Sam sank a little deeper into the tub water.

"I must have gotten one of their guns and shot them. I tell myself now that I was saving us from the men, but I had to know it was a small, concrete room. Didn't I know Anna might get hit? Maybe I was willing to risk killing her to end her pain. She was pretty far gone already. Or maybe one of them shot her."

Haley had tears in her eyes, and so did Sam.

"Every night I tell myself that I wasn't trying to hit her," he said, "and every night I end the matter not knowing."

Haley put her hand on his.

"How did you escape?" she finally asked.

"We figured that it took me almost twenty-four hours to get my upper body free of the chains. Then I was able to reach one of the captors to find a key to the leg irons. I have a vivid memory re-created in my dreams of the bodies and the blood. I don't remember seeing Anna, although certainly I did see her body."

"Who
were
these people?"

"A man named Trotsky. He had been the right hand of a terrorist who killed people for money. I killed Trotsky. Gaudet, his boss the terrorist, is still in prison in France, where he can't be executed because they don't do the death penalty. He's really messed up physically after what some inmates did to him. There are some badass Muslim terrorists in that jail and he has a problem with them about some money he lost. Trotsky had a brother, who was a killer, and a crazy sister, who was even more vengeful than he was.

Together they worked on getting me. I suspect Trotsky's brother took money from some others to kill me as well. The torture was for

free."

"I am so sorry," Haley said. "I never could have imagined. I didn't mean to . . ."

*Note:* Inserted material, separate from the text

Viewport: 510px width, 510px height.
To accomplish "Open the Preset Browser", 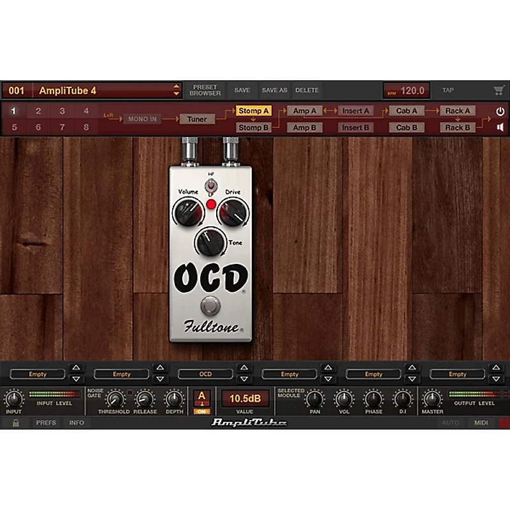I will pyautogui.click(x=206, y=89).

Sam managed a smile. "It's okay."

"It's such a horrible story. Especially for your wife."

"It was much worse living it."

Sam felt a little relief, maybe not as much as he'd hoped. He knew that things now made more sense for Haley. It still did not explain the summer of '94 and the following months. He wasn't sure there was an explanation. There was only an excuse.

"Now you've got to get to work on those papers," he said.

While she began carefully sorting through the soggy papers, Sam let the heat soak into him; other than the immense pain of thawing out all the damaged muscle tissue, it felt good to get warm at last.